Cerita yang dia bangun tidak harus sempurna. Tapi mengandung mimpi sekaligus realitas. Tidak ada ekspektasi berlebih bahkan linier antara kata yang dikeluarkan dan tindakan di lapangan. Cerita fiktif yang bisa dipercaya, cerita nyata yang menggugah selera siapapun untuk penting didengar.
Siapa sangka tanah Tubaba yang biasa kini memiliki cerita magis, cerita seni, cerita mendidik, cerita tawa. Di atas tanah Tubaba ada bangunan–yang orang awam selalu berkata belum selesai. Bangunan terlihat kusam tapi ekologis, rumput hijau dan pohon-pohon rindang. Rumah kayu yang kokoh dan elegan. Mereka yang berbeda server akan berkomentar miring bahkan tidak nyambung dengan makna arsitektur.
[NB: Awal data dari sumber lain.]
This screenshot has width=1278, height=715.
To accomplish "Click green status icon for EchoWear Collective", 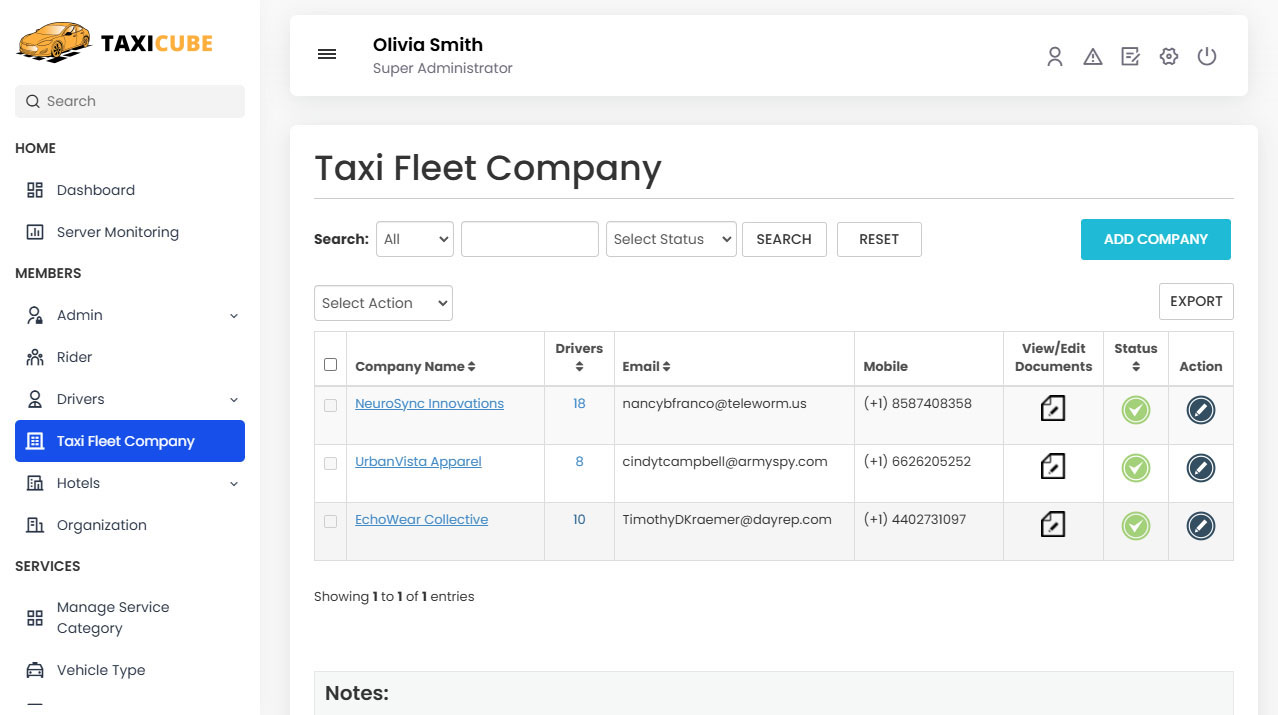I will pyautogui.click(x=1135, y=525).
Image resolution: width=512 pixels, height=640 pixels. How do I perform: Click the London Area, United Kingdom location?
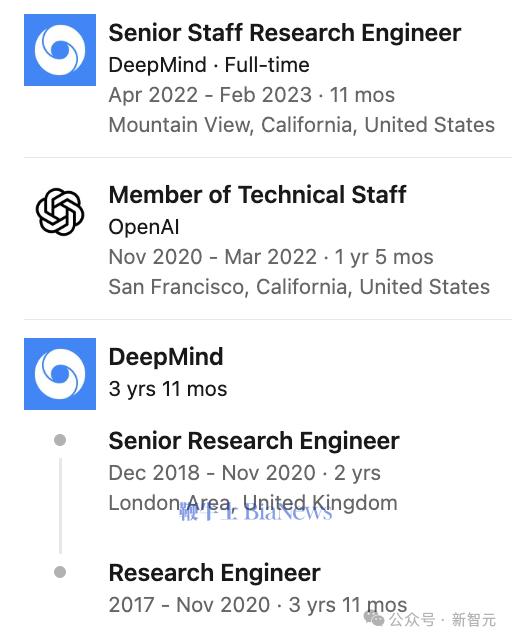point(253,503)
Narasi Tubaba tidak dipikirkan sehari saja. Ada banyak arsitek pemikir yang bukan saja membuat bangunan, tapi membuat narasi tentang Tubaba. Pak @andramatin tentu salah satunya. Jika di Lampung ada bupati atau walikota bahkan pemimpin lain yang belum paham, saya kira baiknya banyak-banyak mendengar. Kenapa daerahnya tidak bisa mencuri perhatian seperti Tubaba.
Sebagai penggerak komunitas saya tentu menikmati ruang ekologis seperti uluan nughik, tanoh nughik, las Sengoq, Islamic Center, Berugo, dan lainnya. Di tempat seperti ini komunitas tidak perlu berpikir teritorial, mereka selangkah lebih maju bicara pemberdayaan ekonomi, pendidikan transformatif dan promosi media. []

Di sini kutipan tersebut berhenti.